- Text excerpt -
------------------------

June 2020

Website:

  • Moved bulk data releases from an API endpoint to the /download/ section.

Data:

  • Removed a number of duplicate volumes (see bug #1322).
  • Corrected a number of citations containing strange characters (see bug #960).
  • 20200604 bulk data release including citation fixed, duplicate volume fixes, and cites_to field.

April 2020

Website:

  • Linked citations in cases to cited case.

API:

  • Cases Endpoint:
    • Added cites_to field to list cases cited.
    • Added cites_to filter to find cases citing to a case.

Data:

  • Added /download/citation_graph/ folder.

March 2020

API:

  • Cases Endpoint:
    • Raise max results per request to 10,000.

Data:

  • Merged duplicate New York reporters (see bug #1420).

February 2020

Website:

  • Added /download/ section to download files.
  • Added opt-in ability for user to track their previously-viewed cases.
  • Cases now link to per-case PDFs.

Data:

  • Added to Downloads section:
    • scdb/ folder with SCDB to CAP matchups.
    • PDFs/ folder with full volume scans.
    • illustrations/ folder with extracted figures and illustrations from cases.

------------------------

- Dataset extract -
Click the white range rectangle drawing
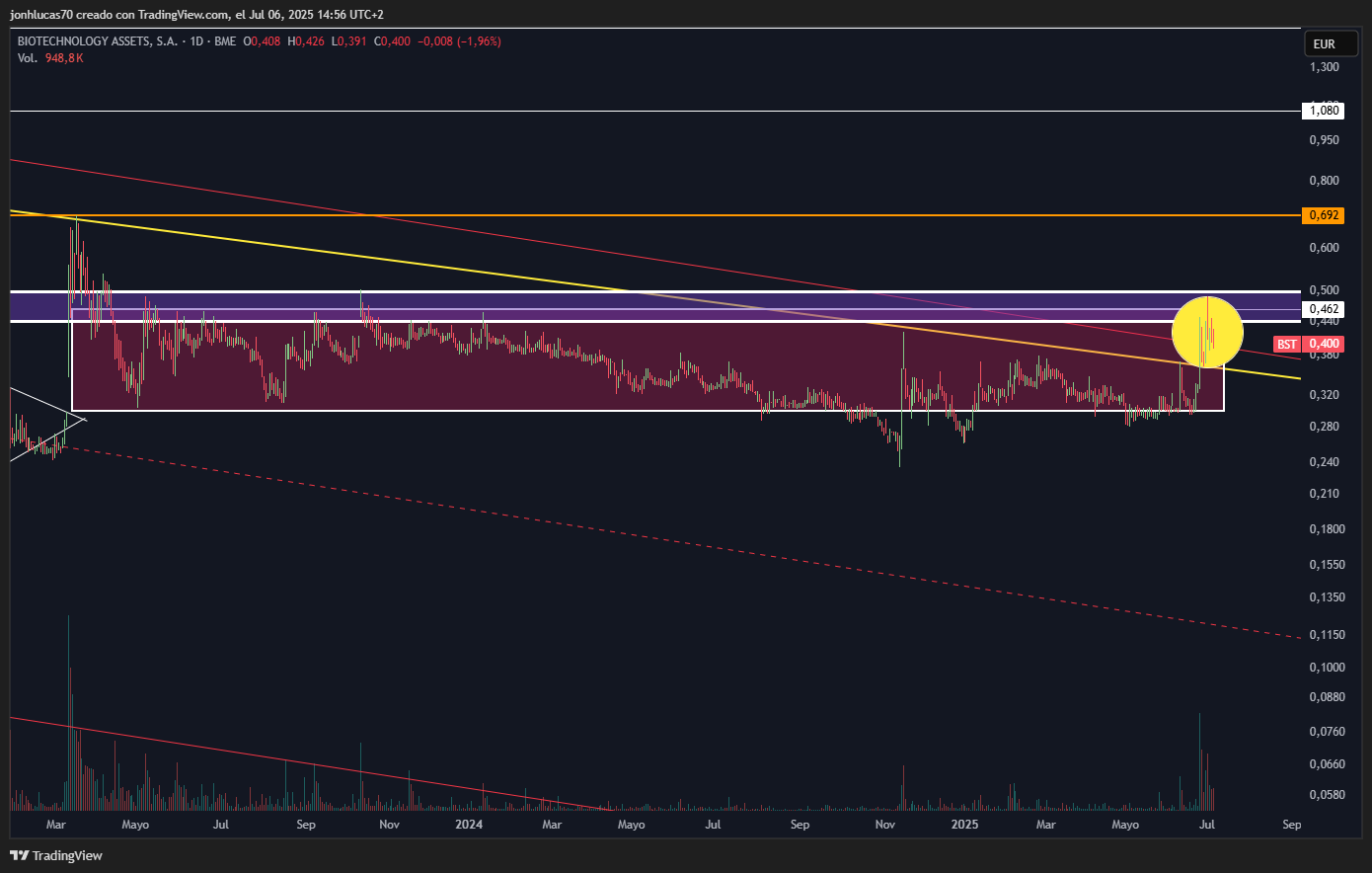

------------------------

- To do -
Answer these questions using the changelog.
1. In March 2020, what was the maximum number of results per request on the Cases Endpoint raised to?
2. Which bug number is given for the removal of duplicate volumes?
3. Which folder added to the Downloads section in February 2020 holds full volume scans?

- Written response -
1. 10,000
2. #1322
3. PDFs/